How many dimensions are there? Is time a dimension? Or is our 3-dimensional space-time just one element—and a minor one at that—of a greater hyperdimensional universe?

It's a question that's been asked many, many times, and the answers can be almost as varied as there are potential extra dimensions. From Paul Ehrenfest's exploration of 3-dimensional physics in 1917 to the M-theory of the 1990s, experts throughout the years have proposed their own answers—some more forcefully than others.

But with advances in technology, and armed with new mathematical models and theories, we might be in a unique position today to begin to understand one of the natural world's most baffling mysteries.

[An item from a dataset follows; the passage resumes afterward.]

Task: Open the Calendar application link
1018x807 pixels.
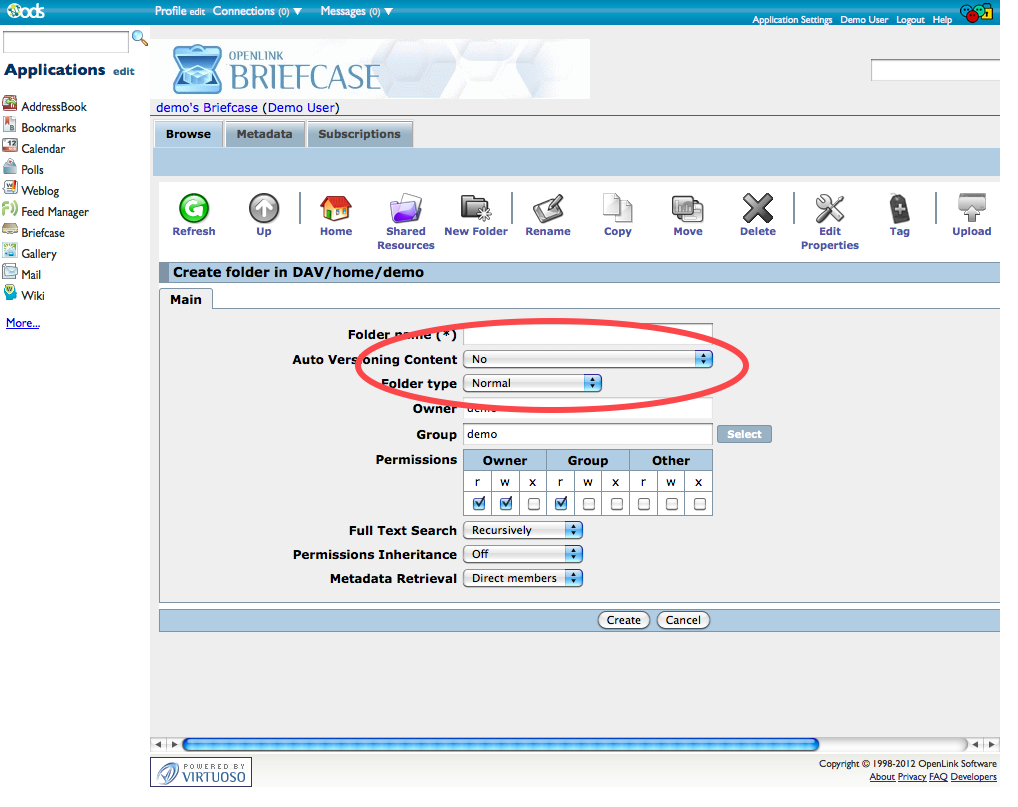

Dimensions, Gravity, and Light

At the heart of almost all theories that deal with the number of dimensions are the fundamental forces of gravity and light, both of which are possibly the most observed and easily the most studied phenomena in the physical universe. Among the four fundamental forces in nature—the others being the strong and weak nuclear forces—gravity and electromagnetism (which is responsible for generating light) are the trickiest to deal with. Individually, they've caused grief to countless scientists and theorists; and when put together, they wreak absolute havoc.

Models generally draw from these observable features of the universe to build theories and conjectures about how things work. The simpler ones proposed that the universe was made up of three dimensions: length, width, and depth. This is especially easy to grasp since it's how we perceive the world; it's intuitive and entirely logical.

Illustration of gravity leaking from space-time "branes" into the hyperdimensional "bulk." Credit:

But this neat, trinary division of the universe doesn't exactly sum up how we experience it. To build on this, some mathematicians—notably Hermann Minkowski—combined the three spatial dimensions with a fourth, temporal dimension, to construct a space-time description of reality.

This is where things start to become knotty. There are embarrassing discrepancies and inconsistencies that just don't seem to tally. For instance, why does gravity operate on such a massive scale—planets, stars, galaxies—whereas the other forces act upon such a tiny scale? Or, put somewhat differently, why is gravity so much weaker than the other four fundamental forces?

In an interesting essay for PBS, Paul Halpern illustrates the problem using a simple example: "Pick up a steel thumbtack with a tiny kitchen magnet, and see how its attraction overwhelms the gravitational pull of the entire earth."

So a number of theories were evolved to attempt to compensate for these discrepancies. Building on the work of Theodor Kaluza and Oskar Klein in the 1920s, superstring theories advanced the idea that the vibrations of minuscule energy strings were responsible for all that we observe in nature; these theories only worked, however, in a universe comprising ten or more dimensions, with the extra six or so all "compactified" into a tiny space beyond the limits of ready observation.

Another approach (M-theory) subsumed this 10-dimensional universe, composed of strings and energetic membranes, within a large, potentially observable extra dimension called the "bulk." In this notion, matter and energy and most of the fundamental forces cling timidly to the energetic space-time membranes, or "branes;" gravity, however, is something of a free agent, operating alike on the branes and within the hyperdimensional bulk. For this reason, gravitons—the carriers of gravitational energy—can bleed off into the bulk, diminishing the small-scale strength of gravity but still allowing it to exert undue power over large distances.

A Large Hadron Collision of Ideas

Enter the Large Hadron Collider. The machine, based in Geneva, Switzerland, just might hold the answer to the dimensional puzzle. Capable of running extremely high-energy particle collisions, experts are able to construct specialized experiments which might, in turn, yield data that point to theories that actually hold water.

Right now, scientists are looking for three specific occurrences to prove that higher dimensions exist: the presence of massive particle traces, sort of like reverberating echoes; missing energy caused by gravitons migrating to higher dimensions; and microscopic black holes.

Ongoing experiments will explore these possibilities, just as scientists are hotly pursuing an elusive theory that unifies all the laws of the universe. If the volume of discoveries in recent years is an indicator, then we just might be closer than we ever thought.